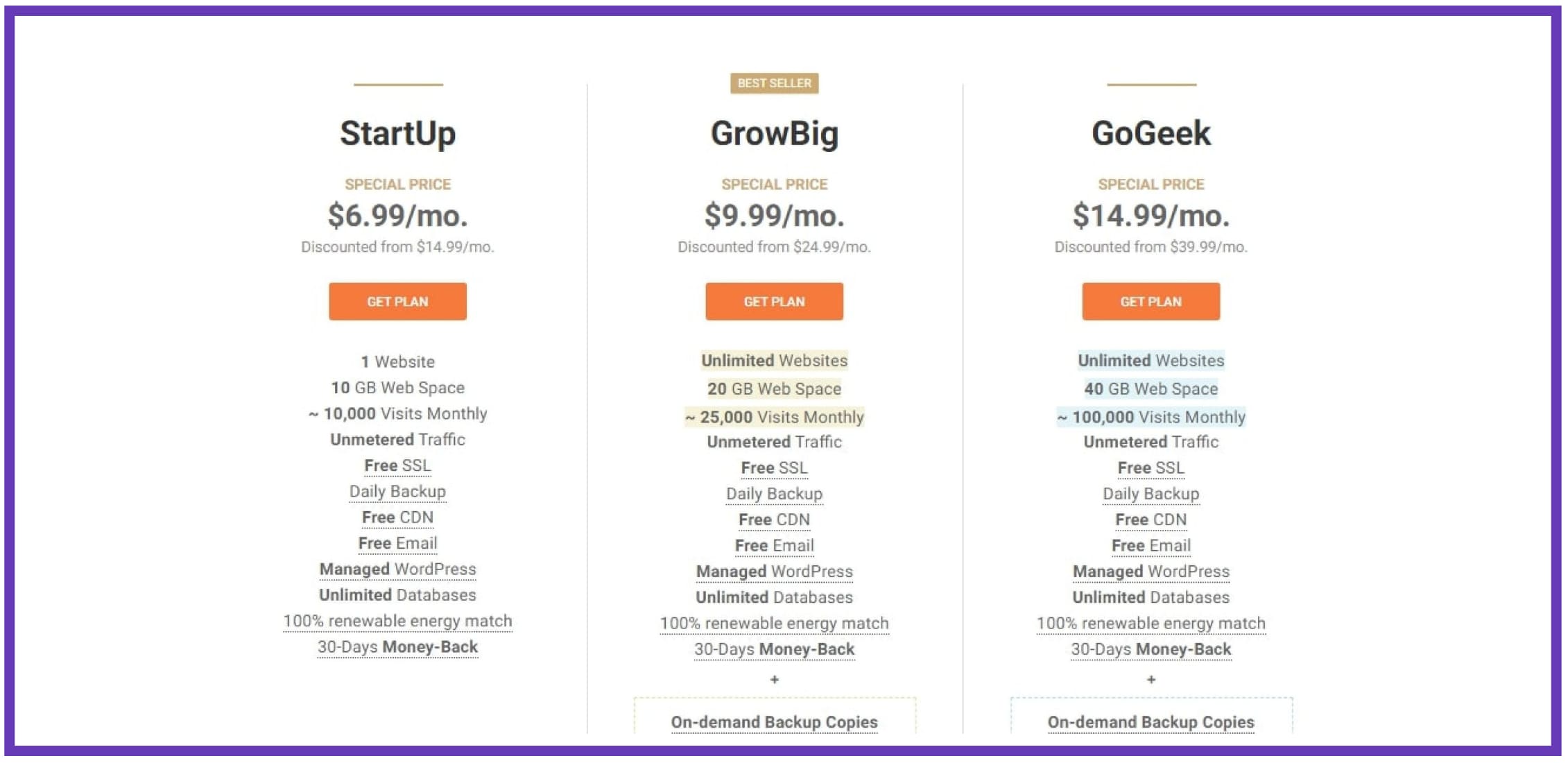Click Free Email in StartUp plan

[397, 543]
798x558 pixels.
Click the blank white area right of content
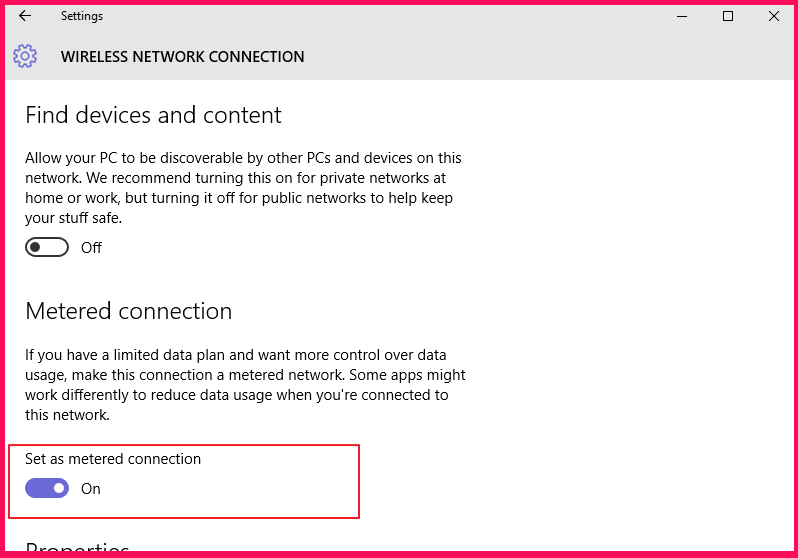630,300
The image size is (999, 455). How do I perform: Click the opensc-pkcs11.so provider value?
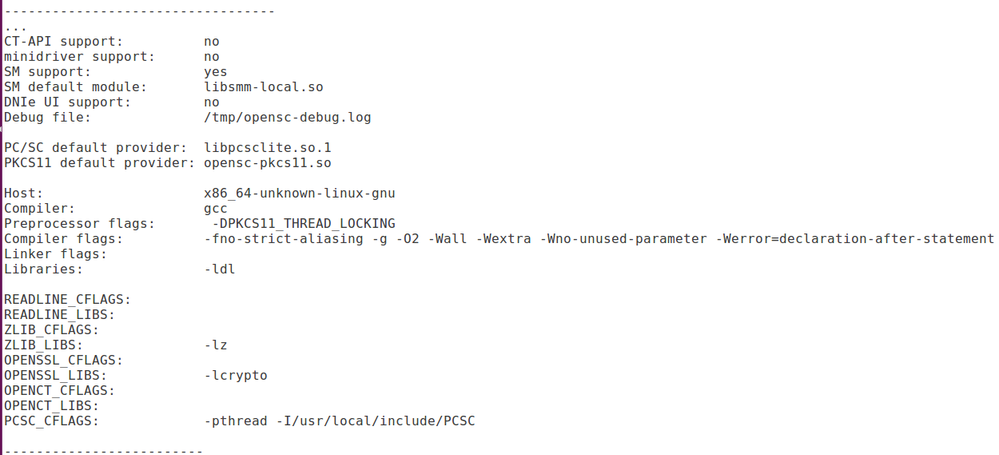267,163
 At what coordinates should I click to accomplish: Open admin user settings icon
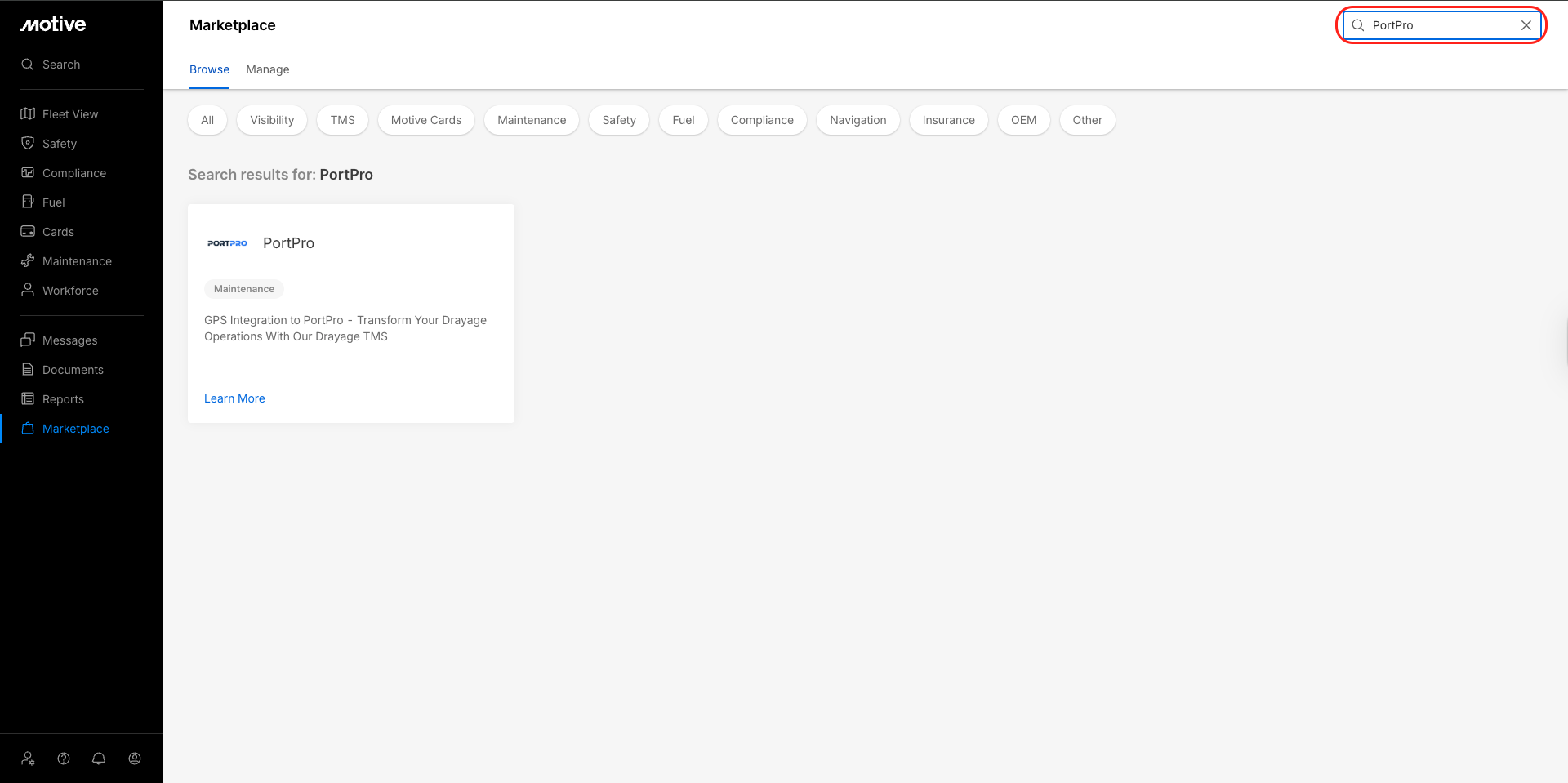[29, 759]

[What the task requires] An exact copy is needed of the lines running from the one containing "At what coordinates" through the last line of the material, and of no others; pictures stay out.

[Solution to this task]
 At what coordinates should I click to accomplish: Open admin user settings icon
[29, 759]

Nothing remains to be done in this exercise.